I'm beyond confused - can anyone here help me out? Machine is a Core 2
Duo Macbook Pro with OSX10.5, gcc, Xcode.

Thanks

Oliver

 

[Captain Trips]

I need a >49 bit integer type. tried sizeof(long long), says 8. 8 byte =
64 bit right? but when I try to assign a value with more than 32 bit,
it fails. To illustrate:

for (i=0; i<64; i++){
long long int k = 1<<i;

unsinged long int k = 1<<i; // use this

cout<<i<<"\t"<<k<<"\t"<<sizeof(k)<<"\n";
}

That happens because you have only half of the numbers for positive, the
other half is used for negatives.

Look here: http://www.cplusplus.com/doc/tutorial/variables.html

 

[jellybean stonerfish]

I need a >49 bit integer type. tried sizeof(long long), says 8. 8 byte =
64 bit right? but when I try to assign a value with more than 32 bit,
it fails. To illustrate:

Maybe your 64 bit "int long long" holds positive and negative numbers.
Is there an "unsigned" type you can use?

 

[Richard Herring]

1 is an int, so when you shift it left by more than 32 you wrap around.

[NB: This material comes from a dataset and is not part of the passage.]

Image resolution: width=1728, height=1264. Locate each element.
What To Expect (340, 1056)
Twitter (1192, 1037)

Worse. When you shift it left by 32 or more, you get UB.

(assuming 'int' is 32 bits on this machine.)

5.8/1:
"The behavior is undefined if the right operand is negative, or
greater than or equal to the length in bits of the promoted left
operand."

The
(int) result fits nicely into a 'long long', so the compiler has no reason
to complain. Try this:

const long long int ONE=1L;

That would be a 'long' literal, not 'long long'.

 

[Juha Nieminen]

Worse. When you shift it left by 32 or more, you get UB.

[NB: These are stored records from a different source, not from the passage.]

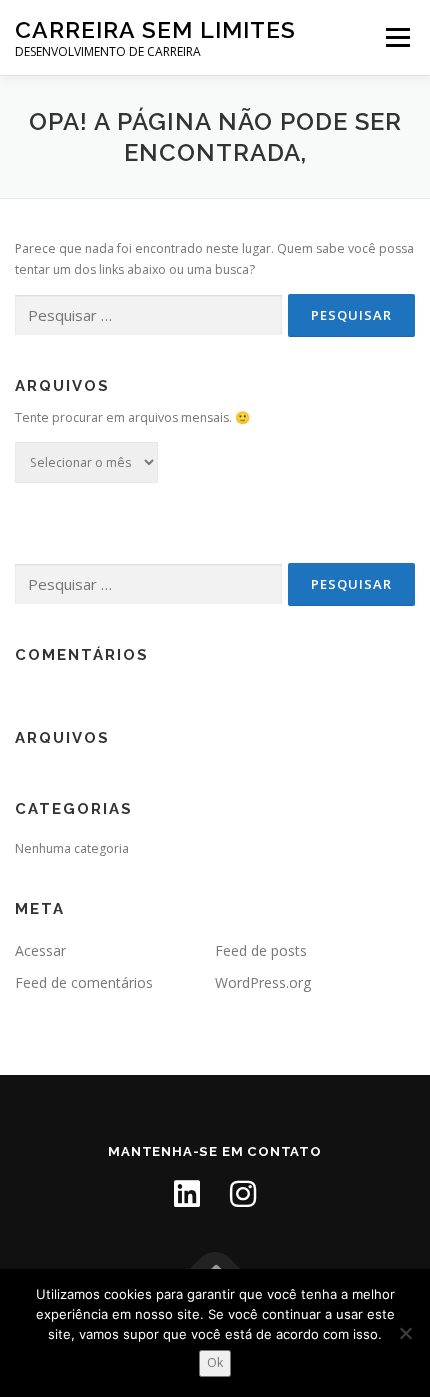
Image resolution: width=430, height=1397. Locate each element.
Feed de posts (261, 950)
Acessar (40, 950)
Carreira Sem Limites (155, 29)
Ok (215, 1362)
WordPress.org (263, 982)
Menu (396, 37)
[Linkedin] (187, 1194)
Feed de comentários (84, 982)
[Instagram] (243, 1194)
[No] (405, 1333)
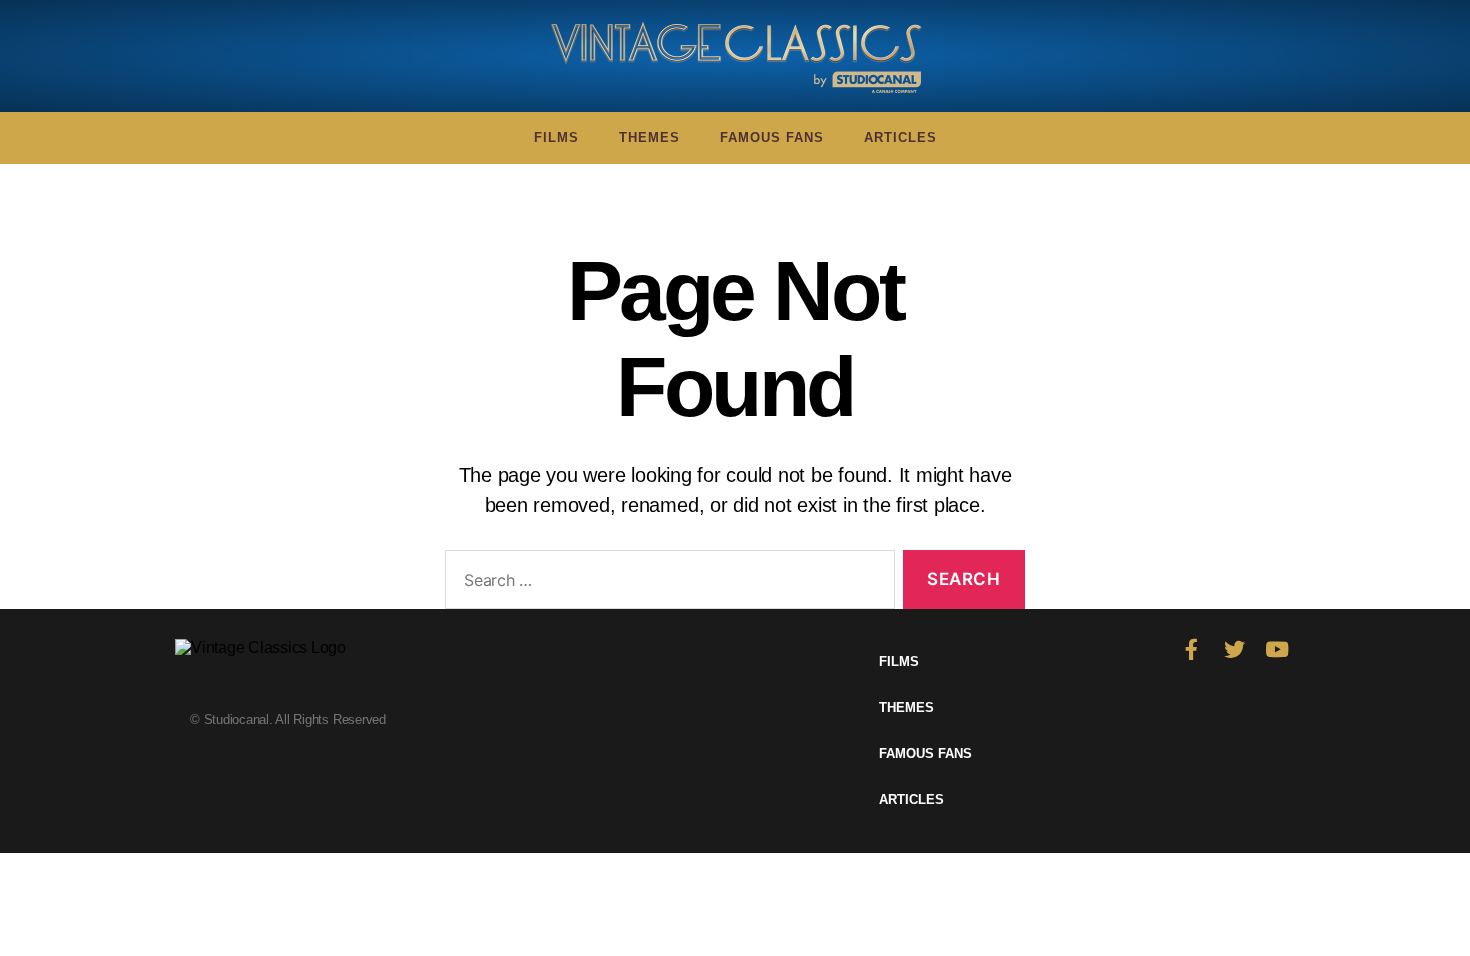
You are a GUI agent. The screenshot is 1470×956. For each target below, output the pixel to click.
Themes (649, 137)
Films (556, 137)
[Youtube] (1276, 649)
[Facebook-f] (1191, 649)
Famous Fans (772, 137)
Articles (900, 137)
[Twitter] (1234, 649)
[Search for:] (666, 583)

(assuming 'int' is 32 bits on this machine.)

5.8/1:
"The behavior is undefined if the right operand is negative, or
greater than or equal to the length in bits of the promoted left operand."

That's actually something which should be taken seriously. I remember
back when I was developing on some UltraSparc architecture that if you
shifted an integer by more bits than there was in the integer, the
result would be, IIRC, the original value of that integer (rather than
zero, like AFAIK happens with intel CPUs). In other words, if the amount
of shift was invalid, the UltraSparc would simply not execute it
(leaving the original value of the integer intact). This can come as a
surprise to many.

 

[James Kanze]

Worse. When you shift it left by 32 or more, you get UB.

And it certainly doesn't wrap.

(But am I the only one who absolutely refuses to use shift
operators on signed types.)

(assuming 'int' is 32 bits on this machine.)

5.8/1:
"The behavior is undefined if the right operand is negative, or
greater than or equal to the length in bits of the promoted left
operand."

That would be a 'long' literal, not 'long long'.

But ONE would be an integral constant of type long long.

 

[James Kanze]

That's actually something which should be taken seriously. I
remember back when I was developing on some UltraSparc
architecture that if you shifted an integer by more bits than
there was in the integer, the result would be, IIRC, the
original value of that integer (rather than zero, like AFAIK
happens with intel CPUs). In other words, if the amount of
shift was invalid, the UltraSparc would simply not execute it
(leaving the original value of the integer intact). This can
come as a surprise to many.

I think that on a lot of architectures, i << n will actually
execute as i << (n % B), where B is the number of bits in i. So
that on a 32 bit machine, i << 32 shifts 0, i << 33 shifts 1,
etc.

Of course, if the shift count is a constant, the compiler should
warn.

 

[farseerfc]

that is because i and 1 is not long long, and therefore the result of 1<<i
is not long long, not enough to hold a long long value.
just try this:

long long int i,one=1;
for (i=0; i<64; i++){
long long int k = one<<i;
cout<<i<<"\t"<<k<<"\t"<<sizeof(k)<<"\n";
}

 

[Stefan Rondinelli]

There's no need to use a variable for the constant 1 just to make the
type long long. You can also use a suffix (ll for long long):

long long int i;
for (i=0ll; i<64ll; i++){
long long int k = 1ll << i;
cout<<i<<"\t"<<k<<"\t"<<sizeof(k)<<"\n";
}

----- Original Message -----
From: farseerfc
Date: 26.09.2008 09:26

 

[farseerfc]

;-p, thank you telling me the suffix from
but 1ll seems too much like 111, 1LL should be better

and is the suffix of unsigned long long int ULL? maybe we could write 0ULL
to mean NULL, how beauty C++ is!

Just a joke~

 

[Oliver Graeser]

Try changing this to

long long int k = 1LL << i; // note the suffix after '1'.

You were shifting a simple int (1 is of type int), and its range is more
limited than that of 'long long'.

Indeed this works. Thanks a lot, wasn't aware that directly typed
numbers are always int. Also tried k=100000000000000 but it wouldn't
even compile.